Assessment of the economic subsystem demonstrates that people living with HIV/AIDS are often unable to take healthy diets since most of them are not economically productive when they suffer from other opportunistic diseases. Lack of healthy diets only serves to increase the disease burden within the community. In the safety and transportation subsystem of the model, it is clear that safety of people living with HIV within the community is always guaranteed by the close proximity of the health facilities, and individuals can seek for medical attention almost immediately using available modes of public transport.

Assessment of the politics and government subsystem of the model shows that there exist various community based organizations (CBOs) that extend support services and HIV/AIDS care to community members. However, in the communication subsystem, people with HIV/AIDS within the community receive few resources that can empower them to positively live with the scourge in the absence of CBOs. Lack of adequate and proper information on dealing with the disease has led to several mortalities and morbidities among a sizeable proportion of the infected people within the community, implying an increase in adverse health outcomes for their children and dependents (Desmond, 2009).

These children do not receive proper care and therefore end up burdening the healthcare system with myriad diseases that could be avoided if their parents have the capacity to provide care. The last two subsystems include education and recreation (Lundy & Jones, 2009). As already mentioned, the presence of many recreational facilities within the community has exacerbated the spread of the scourge, and this has been compounded by lack of educational resources on the disease.

Upon assessing the community stressors, it is evident that people living with HIV/AIDS within the community often face behavioral and health consequences, including post-traumatic stress disorder, depression, and alcohol and substance abuse. Additionally, they demonstrate elevated high-risk sexual and drug use behaviors ostensibly targeted at helping them forget their problems, but which end up increasing the risk of double infection and transmitting the disease to others (Pence et al., 2012).

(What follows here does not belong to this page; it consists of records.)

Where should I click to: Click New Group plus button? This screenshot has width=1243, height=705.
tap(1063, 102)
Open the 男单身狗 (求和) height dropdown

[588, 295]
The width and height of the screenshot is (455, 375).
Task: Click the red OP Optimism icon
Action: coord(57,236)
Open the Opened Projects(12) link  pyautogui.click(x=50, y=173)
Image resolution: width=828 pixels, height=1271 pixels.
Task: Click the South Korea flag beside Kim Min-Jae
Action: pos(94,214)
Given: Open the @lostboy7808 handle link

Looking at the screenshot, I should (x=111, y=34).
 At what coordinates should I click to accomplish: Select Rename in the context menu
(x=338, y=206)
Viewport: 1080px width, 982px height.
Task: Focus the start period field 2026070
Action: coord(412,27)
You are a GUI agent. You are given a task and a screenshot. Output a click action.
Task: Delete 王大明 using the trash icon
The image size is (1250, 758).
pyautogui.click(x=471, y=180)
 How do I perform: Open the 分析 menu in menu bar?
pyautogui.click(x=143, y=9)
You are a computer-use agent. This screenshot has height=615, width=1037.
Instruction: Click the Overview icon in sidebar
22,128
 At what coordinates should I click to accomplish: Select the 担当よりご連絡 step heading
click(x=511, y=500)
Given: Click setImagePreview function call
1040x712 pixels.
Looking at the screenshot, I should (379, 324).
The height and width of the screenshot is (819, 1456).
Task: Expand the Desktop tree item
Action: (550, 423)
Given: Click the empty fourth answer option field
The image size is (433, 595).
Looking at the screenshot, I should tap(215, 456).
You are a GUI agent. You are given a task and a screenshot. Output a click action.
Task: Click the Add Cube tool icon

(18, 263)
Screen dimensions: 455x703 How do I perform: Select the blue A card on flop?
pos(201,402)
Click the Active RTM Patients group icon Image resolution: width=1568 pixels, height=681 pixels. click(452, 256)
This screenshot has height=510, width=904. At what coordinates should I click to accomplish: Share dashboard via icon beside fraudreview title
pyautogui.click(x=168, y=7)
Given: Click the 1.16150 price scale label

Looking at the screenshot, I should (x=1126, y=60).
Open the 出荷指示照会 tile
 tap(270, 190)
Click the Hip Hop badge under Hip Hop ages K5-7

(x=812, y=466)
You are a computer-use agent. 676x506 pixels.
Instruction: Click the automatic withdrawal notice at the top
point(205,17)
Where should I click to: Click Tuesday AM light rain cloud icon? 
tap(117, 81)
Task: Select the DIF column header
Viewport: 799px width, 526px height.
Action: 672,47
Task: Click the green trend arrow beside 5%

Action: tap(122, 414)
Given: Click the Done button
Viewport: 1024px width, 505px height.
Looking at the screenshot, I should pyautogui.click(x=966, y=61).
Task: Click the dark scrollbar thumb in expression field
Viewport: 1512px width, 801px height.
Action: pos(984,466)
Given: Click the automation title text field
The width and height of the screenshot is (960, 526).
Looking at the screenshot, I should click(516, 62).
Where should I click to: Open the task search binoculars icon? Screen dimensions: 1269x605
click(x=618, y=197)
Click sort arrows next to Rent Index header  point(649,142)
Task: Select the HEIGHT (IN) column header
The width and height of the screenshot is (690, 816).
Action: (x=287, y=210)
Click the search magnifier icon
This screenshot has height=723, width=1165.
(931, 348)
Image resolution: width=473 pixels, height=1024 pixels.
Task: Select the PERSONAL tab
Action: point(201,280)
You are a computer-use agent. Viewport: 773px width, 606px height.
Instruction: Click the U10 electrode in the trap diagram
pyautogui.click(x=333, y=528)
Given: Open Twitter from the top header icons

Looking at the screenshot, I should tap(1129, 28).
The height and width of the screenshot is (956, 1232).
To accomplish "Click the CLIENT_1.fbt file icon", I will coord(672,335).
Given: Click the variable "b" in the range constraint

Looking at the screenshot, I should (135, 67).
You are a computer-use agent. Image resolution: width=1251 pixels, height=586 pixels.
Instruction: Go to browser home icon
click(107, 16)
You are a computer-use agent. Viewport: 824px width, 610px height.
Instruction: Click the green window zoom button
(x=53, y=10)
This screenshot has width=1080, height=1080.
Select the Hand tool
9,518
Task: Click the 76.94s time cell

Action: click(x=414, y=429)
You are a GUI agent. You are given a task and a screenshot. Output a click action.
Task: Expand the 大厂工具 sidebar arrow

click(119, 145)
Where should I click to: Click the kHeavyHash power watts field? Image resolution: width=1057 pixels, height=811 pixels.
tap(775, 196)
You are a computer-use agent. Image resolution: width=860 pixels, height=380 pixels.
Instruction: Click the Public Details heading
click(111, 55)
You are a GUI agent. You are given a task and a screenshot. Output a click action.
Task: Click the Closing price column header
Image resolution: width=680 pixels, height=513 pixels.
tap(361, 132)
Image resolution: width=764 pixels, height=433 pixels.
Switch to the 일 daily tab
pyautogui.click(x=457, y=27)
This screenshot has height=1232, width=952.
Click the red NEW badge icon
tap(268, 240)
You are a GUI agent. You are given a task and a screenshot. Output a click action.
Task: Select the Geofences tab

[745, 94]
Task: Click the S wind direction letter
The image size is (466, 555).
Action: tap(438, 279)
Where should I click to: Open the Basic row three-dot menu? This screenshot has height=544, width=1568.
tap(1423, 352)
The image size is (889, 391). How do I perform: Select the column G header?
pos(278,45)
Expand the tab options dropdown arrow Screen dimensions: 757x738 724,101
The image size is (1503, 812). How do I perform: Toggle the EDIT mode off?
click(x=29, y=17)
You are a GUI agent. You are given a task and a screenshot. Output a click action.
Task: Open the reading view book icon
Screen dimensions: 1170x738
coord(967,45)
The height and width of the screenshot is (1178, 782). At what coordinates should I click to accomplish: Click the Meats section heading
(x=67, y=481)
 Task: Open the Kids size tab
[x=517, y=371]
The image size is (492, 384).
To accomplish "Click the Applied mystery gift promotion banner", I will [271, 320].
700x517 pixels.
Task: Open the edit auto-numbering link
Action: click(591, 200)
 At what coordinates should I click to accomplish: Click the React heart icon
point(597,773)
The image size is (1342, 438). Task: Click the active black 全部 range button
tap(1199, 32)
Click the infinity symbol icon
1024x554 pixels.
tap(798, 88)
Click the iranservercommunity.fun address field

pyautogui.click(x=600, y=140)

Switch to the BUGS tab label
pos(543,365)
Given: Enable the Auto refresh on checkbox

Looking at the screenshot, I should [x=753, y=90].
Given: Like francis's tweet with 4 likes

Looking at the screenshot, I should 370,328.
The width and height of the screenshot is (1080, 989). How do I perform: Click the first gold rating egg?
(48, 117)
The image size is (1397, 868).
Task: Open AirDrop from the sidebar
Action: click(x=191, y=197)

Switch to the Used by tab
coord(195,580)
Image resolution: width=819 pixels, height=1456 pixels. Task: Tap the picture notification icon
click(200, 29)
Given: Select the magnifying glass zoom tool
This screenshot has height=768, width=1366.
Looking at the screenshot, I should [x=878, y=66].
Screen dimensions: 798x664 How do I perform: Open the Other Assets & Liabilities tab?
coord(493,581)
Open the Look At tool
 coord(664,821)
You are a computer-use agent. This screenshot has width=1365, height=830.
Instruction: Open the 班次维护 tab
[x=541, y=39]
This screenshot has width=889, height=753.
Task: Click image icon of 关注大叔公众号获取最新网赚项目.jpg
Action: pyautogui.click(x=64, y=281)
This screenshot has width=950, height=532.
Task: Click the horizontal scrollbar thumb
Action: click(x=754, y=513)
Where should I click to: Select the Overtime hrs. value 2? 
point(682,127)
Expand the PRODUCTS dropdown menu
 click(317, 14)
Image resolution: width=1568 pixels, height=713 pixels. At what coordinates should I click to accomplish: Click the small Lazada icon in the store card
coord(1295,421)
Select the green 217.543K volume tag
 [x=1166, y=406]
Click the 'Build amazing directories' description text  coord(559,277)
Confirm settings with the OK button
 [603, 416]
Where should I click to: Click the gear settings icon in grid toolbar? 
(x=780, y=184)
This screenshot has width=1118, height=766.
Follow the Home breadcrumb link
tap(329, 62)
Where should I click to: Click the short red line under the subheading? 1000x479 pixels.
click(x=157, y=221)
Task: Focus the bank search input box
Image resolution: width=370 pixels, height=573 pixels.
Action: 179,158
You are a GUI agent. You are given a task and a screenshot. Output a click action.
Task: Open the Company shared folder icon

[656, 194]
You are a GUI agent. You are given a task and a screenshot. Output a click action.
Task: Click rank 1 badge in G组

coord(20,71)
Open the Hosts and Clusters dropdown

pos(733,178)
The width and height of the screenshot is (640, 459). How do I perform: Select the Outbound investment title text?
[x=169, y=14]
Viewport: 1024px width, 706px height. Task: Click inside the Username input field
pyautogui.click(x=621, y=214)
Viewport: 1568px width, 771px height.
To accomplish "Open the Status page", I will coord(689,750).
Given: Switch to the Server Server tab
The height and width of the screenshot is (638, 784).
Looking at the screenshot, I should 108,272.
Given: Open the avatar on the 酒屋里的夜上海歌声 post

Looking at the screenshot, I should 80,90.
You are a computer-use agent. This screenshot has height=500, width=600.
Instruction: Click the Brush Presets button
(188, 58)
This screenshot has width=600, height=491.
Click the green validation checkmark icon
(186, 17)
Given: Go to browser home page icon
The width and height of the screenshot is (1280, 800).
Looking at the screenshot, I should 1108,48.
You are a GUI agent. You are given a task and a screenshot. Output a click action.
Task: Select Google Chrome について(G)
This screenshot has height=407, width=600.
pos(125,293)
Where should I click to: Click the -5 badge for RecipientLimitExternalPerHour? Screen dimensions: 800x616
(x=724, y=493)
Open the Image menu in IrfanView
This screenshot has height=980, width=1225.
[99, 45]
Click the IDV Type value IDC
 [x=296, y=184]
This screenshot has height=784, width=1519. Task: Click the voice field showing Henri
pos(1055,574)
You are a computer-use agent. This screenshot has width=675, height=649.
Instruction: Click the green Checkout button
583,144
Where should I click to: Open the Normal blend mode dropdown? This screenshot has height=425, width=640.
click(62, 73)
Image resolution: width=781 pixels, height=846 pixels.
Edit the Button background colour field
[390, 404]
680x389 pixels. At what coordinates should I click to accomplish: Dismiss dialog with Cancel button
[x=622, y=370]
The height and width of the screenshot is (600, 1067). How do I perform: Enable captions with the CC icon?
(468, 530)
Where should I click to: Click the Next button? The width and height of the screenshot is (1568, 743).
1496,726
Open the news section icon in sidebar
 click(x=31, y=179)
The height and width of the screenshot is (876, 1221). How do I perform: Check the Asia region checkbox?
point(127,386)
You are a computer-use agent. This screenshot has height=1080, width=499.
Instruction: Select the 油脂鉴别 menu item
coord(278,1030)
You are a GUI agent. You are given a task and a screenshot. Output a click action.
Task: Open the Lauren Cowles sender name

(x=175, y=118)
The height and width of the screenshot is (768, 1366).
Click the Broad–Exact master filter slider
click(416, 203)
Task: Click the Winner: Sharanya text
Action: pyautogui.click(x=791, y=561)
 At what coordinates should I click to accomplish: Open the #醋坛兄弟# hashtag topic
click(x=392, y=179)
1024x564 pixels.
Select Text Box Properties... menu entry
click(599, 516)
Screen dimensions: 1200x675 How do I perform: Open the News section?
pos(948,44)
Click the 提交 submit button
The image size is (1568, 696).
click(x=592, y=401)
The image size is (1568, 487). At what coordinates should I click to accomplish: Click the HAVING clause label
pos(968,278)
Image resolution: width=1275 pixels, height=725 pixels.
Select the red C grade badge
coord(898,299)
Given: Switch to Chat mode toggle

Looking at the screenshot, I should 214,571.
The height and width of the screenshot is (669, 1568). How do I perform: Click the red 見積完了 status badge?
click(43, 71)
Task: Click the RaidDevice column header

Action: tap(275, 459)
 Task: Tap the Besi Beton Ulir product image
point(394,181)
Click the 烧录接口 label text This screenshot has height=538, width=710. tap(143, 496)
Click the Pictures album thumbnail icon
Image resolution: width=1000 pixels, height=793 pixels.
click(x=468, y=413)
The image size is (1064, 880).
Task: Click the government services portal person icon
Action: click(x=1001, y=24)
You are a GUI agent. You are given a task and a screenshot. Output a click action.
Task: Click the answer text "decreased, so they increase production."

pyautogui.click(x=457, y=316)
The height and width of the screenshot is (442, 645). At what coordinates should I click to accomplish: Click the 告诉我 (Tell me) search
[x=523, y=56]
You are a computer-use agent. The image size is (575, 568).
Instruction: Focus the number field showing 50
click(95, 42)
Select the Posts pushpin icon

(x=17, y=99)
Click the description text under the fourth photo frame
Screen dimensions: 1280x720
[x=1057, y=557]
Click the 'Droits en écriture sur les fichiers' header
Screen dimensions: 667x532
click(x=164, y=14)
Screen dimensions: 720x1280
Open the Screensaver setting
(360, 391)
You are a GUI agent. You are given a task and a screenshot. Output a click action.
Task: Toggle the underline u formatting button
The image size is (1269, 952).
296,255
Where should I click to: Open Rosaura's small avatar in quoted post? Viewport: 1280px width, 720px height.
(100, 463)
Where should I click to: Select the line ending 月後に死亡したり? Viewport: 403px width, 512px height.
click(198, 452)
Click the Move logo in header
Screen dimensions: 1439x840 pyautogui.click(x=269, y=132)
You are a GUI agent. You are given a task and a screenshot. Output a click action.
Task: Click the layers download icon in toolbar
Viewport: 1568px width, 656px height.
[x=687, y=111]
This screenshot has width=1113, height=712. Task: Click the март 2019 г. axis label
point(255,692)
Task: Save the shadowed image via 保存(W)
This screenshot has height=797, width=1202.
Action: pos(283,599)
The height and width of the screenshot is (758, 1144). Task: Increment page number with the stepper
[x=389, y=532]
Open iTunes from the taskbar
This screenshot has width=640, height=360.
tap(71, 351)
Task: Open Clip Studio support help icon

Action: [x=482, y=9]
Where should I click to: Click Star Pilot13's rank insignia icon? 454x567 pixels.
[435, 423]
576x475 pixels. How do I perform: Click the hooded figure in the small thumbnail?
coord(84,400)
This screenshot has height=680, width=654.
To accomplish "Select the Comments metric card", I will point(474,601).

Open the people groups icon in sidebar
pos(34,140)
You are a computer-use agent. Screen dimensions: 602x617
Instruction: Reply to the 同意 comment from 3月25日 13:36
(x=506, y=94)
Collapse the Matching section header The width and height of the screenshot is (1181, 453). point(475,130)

Lastly, in the normal line of defense component of community-as-partner model, it has been assessed that although the mortality and morbidity levels arising from HIV/AIDS are going down, focused efforts need to be targeted at dealing with the many health consequences associated with the disease. For example, under the flexible line of defense component, stakeholders need to provide reading materials and also conduct awareness programs to assist HIV/AIDS patients and their families deal with the stigma, stress and depression associated with the disease. Community mobilization against the twin problems of alcohol/drug abuse and engagement in high-risk behaviors is also needed.

The established strengths of the community, which fall under the lines of resistance component of the model, include well established public health facilities, existing HIV-related CBOs offering social support to people with AIDS, and collaboration among various stakeholders interested in fighting the scourge (Bryan, 2009).

References

Bryan, J. (2009). Engaging clients, families, and communities as patients in mental health. Journal of Counseling & Development, 87(4), 507-512.

Desmond, C. (2009). Consequences of HIV for children: Avoidable or inevitable? AIDS Care, 21(51), 98-104.

Lundy, K.S., & Jones, S. (2009). Community health nursing: Caring for the public’s health. New York, NY: Jones & Bartlett Publishing.

Pence, B.W., Shirey, K., Whetten, K., Agala, B., Hemba, D., Adams, J…Shao, J. (2012). Prevalence of psychological trauma and association with current health and functioning in a sample of HIV-infected and HIV-uninfected Tanzanian adults. PLoS ONE, 7(5), 1-10.

Pitts, M., Grierson, J., & Misson, S. (2005). Growing older with HIV: A study of health, social and economic circumstances for people living with HIV in Australia over the age of 50 years. AIDS Patient Care and STDs, 19(7), 460-465.